The models—an ensemble of established names and emerging talents—carry the collection with a composed brilliance that feels almost defiant in its quietude. Among them is Sofia Leclerc, whose career has been punctuated by both triumph and turbulence, including a now-infamous couture show in Paris during which she walked only hours after learning of a close friend’s passing. When I reached her for comment, she was characteristically measured. “This campaign reminded me why I started,” she said. “The clothes have a seriousness to them, almost architectural, but Mario insisted we bring our personal histories into the frame. He wanted the weight. He wanted the imperfections. He said, ‘Don’t smooth anything out.’ And I trusted him.”

Trust—the elusive currency of the fashion world, where power imbalances have historically thrived in shadow—seems to sit at the center of this campaign. It is not insignificant that the shoot took place in the wake of renewed discourse around misconduct allegations in the modelling industry, conversations that have, once again, forced agencies, editors, and creative directors to interrogate the systems that have long protected those at the top while silencing those at the bottom. One styling assistant described the atmosphere on set as “unusually calm,” noting that Sorrenti’s presence imposed “a kind of groundedness,” as though the entire team understood the necessity of creating a space that was not only creatively generative but also fundamentally safe.

This heightened awareness did not dull the artistic ambition—in fact, it seemed to ignite it. Sorrenti’s photographs are imbued with a stark luminosity that recalls his early work yet feels decidedly more reflective, as if softened by the accumulated knowledge of decades behind the camera.
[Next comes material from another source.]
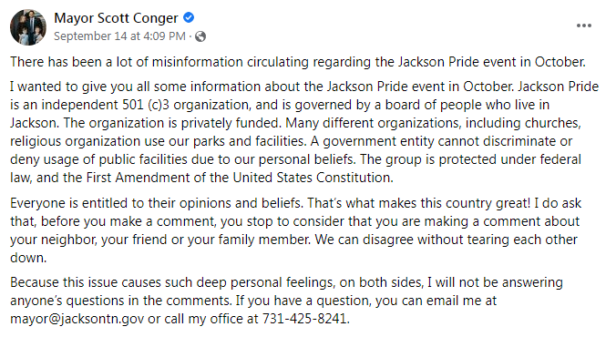Click the paragraph starting 'I wanted to give'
The models are posed not as mannequins but as living archivists of their own experiences; their bodies form a visual dialogue with the garments, which are presented less as commodities and more as artifacts of craftsmanship. One image, in particular, has already circulated widely among industry insiders: a close portrait of Leclerc wearing a camel wool coat whose tailoring borders on monastic. Her expression—somewhere between exhaustion and revelation—has been described by one senior editor as “the emotional thesis statement” of the entire campaign.

What distinguishes this campaign from its predecessors is not merely its aesthetic sophistication but its capacity to acknowledge the broader, more complicated landscape in which it exists. There is an undercurrent of resilience running through every frame, a subtle tribute to the countless individuals who have continued to work—often quietly, often invisibly—through an era defined by upheaval: the lingering aftershocks of #TimesUp, the reexamination of abusive legacies, the pandemic that reshaped working conditions in ways we are still grappling with. One could argue that fashion, for all its celebrated creativity, is an industry perpetually negotiating calamity, and yet this campaign suggests something almost radical: a desire to move forward not through denial, but through reflection.
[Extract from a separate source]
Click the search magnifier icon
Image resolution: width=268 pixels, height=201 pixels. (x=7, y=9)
In an open message shared with the internal team, Lord Piana’s creative director wrote, “This campaign is not about perfection. It is about precision—of craft, of emotion, of intention.” The distinction is telling. Perfection is static, a myth the industry has clung to for far too long. Precision, on the other hand, allows for humanity—its inconsistencies, its fragility, its brilliance.

And brilliance is exactly what emerges from Sorrenti’s final cut: models who are not merely styled but seen; garments that feel less like objects of desire and more like vessels of history; photographs that, for all their controlled artistry, pulse with the raw, unedited energy of real lives unfolding just beyond the frame.

It is, in its quiet way, a campaign about change—not the explosive, headline-making kind, but the steady, conscientious shift that begins within the people who choose to do the work differently. And in that sense, it may be one of Lord Piana’s most significant offerings yet: a testament not only to craft, but to care; not only to beauty, but to the growing conviction that beauty must no longer come at the expense of those who create it.